Job ▸ Pick out every line below that contains the string "Where", matching its capitalization exactly, and copy each of those lines.

Records supplied ▸
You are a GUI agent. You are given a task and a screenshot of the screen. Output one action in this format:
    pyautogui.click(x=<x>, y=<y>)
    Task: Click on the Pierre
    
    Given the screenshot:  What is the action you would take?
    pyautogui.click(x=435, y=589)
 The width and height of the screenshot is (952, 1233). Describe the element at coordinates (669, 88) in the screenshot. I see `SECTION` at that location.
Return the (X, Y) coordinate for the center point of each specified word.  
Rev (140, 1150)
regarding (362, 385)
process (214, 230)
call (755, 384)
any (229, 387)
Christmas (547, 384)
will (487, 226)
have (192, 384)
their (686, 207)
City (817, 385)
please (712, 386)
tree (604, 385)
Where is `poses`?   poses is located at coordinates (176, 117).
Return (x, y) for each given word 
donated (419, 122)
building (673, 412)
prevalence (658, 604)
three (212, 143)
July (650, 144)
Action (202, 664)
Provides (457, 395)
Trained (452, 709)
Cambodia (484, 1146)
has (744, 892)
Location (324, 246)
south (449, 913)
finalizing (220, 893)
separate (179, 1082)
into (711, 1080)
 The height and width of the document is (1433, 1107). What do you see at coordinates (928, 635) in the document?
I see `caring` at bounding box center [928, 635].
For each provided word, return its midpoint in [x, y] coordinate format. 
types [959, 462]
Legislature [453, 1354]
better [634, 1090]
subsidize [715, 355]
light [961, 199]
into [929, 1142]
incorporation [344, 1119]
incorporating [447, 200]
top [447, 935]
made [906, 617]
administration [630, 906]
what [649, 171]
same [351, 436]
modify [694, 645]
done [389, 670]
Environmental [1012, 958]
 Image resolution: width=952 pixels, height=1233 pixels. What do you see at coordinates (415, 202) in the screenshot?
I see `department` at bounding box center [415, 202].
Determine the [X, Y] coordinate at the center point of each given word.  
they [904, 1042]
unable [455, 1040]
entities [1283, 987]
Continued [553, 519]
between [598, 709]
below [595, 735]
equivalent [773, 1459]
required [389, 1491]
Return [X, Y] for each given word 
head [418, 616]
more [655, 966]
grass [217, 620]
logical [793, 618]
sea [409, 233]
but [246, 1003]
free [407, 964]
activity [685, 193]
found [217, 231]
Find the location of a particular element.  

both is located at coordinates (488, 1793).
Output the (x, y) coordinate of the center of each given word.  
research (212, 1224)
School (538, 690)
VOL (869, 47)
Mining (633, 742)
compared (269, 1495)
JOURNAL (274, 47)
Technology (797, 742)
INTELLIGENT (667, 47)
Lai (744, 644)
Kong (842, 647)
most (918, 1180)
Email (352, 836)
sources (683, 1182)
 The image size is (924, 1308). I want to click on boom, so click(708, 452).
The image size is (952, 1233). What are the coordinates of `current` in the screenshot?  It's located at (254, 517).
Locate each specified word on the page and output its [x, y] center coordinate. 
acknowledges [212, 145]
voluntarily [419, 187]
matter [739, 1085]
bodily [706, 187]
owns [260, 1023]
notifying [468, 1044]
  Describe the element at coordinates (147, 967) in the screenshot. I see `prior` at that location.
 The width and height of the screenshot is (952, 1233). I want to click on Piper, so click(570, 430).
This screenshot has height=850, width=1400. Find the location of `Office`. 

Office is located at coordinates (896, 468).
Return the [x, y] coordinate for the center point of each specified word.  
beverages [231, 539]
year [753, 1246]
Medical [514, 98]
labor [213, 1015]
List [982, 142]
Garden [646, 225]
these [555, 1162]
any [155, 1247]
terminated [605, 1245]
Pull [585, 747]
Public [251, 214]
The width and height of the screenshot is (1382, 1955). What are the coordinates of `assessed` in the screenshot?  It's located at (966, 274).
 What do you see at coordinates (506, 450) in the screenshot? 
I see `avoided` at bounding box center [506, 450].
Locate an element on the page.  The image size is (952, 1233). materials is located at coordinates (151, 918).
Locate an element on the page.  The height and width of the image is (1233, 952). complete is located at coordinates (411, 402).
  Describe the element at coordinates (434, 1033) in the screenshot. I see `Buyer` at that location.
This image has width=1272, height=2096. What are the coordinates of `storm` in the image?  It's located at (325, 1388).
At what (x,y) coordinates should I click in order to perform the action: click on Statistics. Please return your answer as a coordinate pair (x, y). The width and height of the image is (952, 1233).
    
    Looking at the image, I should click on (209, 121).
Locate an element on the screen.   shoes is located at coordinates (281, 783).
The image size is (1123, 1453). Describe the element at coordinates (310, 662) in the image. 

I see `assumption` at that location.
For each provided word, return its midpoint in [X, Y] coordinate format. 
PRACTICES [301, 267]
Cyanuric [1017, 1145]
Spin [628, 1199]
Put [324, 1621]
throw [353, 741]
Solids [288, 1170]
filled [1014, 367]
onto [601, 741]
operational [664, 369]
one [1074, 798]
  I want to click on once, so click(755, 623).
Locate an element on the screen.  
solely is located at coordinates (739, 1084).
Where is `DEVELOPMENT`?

Response to the task ▸
Where is `poses`?   poses is located at coordinates (176, 117).
Where is `DEVELOPMENT`?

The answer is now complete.